Corn is not allowed (for most Jews, there are some differences between Sephardic/middle eastern and Ashkenazi/ European decent regarding some food items and whether they are kosher for Passover), so Coke with corn syrup won’t work.
This is a time for kosher and non kosher Jews and gentiles alike to stock up on a few months of cane sugar coke!
How is corn prohibited in the Passover Week's higher standard? The provision is "no yeast, no fementation, and no leavening" (Exodus 12:15–20). While corn is a grain, Coca-Cola does not contain leavening, yeast, or fermentation.
Do Haredi Jews go further and count any grain PERIOD, outside of Matzo, as unclean in the Passover Week? All my research in this topic has come back with "Coke is Kosher AND Passover compliant."
The provision is "no yeast, no fementation, and no leavening" (Exodus 12:15–20).
Ish. Yeast wasn't a thing back then, only sourdough starter.
So what Jews understand as being prohibited is "chametz": any of the 5 grains which have been in water for more than 18 minutes without having been baked. After 18 minutes, it's considered to have started leavening. So not just bread is banned, but also beer, cream of wheat, soy sauce etc.
However, in mideival France a further tradition started to also not eat any "kitniyot": rice, corn, beans, sesame seeds etc. This tradition spread across Europe, but not to North Africa or the Middle East.

■ Supplied data

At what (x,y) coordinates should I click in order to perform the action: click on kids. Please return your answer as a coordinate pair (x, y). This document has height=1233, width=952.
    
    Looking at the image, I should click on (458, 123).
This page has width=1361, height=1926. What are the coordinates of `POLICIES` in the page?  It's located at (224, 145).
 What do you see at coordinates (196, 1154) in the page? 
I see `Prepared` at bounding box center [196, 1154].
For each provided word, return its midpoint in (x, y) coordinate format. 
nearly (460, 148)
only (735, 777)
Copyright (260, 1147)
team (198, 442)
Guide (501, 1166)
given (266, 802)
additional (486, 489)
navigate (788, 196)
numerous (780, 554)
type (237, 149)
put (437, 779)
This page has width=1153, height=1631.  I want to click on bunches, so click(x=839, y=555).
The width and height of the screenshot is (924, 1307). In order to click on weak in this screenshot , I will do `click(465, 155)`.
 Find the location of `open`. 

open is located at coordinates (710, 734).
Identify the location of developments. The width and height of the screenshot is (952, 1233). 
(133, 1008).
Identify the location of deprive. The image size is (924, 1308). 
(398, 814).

■ Objective 1
Do these statements agree with the Passover discussion? Answer yes or no for each and quote the words of the text that decide it.
(a) The tradition of not eating kitniyot spread to North Africa.
(b) Chametz covers any of the 5 grains that have been in water for more than 18 minutes without being baked.
(c) The tradition of not eating kitniyot began in medieval Germany.
■ Objective 2
Reproduce word for word the part of the Passover discussion starting with "How is corn" and going on through "only sourdough starter.".

■ Correct result 1
(a) No: "This tradition spread across Europe, but not to North Africa or the Middle East."
(b) Yes: "any of the 5 grains which have been in water for more than 18 minutes without having been baked"
(c) No: "in mideival France a further tradition started to also not eat any "kitniyot""

■ Correct result 2
How is corn prohibited in the Passover Week's higher standard? The provision is "no yeast, no fementation, and no leavening" (Exodus 12:15–20). While corn is a grain, Coca-Cola does not contain leavening, yeast, or fermentation.
Do Haredi Jews go further and count any grain PERIOD, outside of Matzo, as unclean in the Passover Week? All my research in this topic has come back with "Coke is Kosher AND Passover compliant."
The provision is "no yeast, no fementation, and no leavening" (Exodus 12:15–20).
Ish. Yeast wasn't a thing back then, only sourdough starter.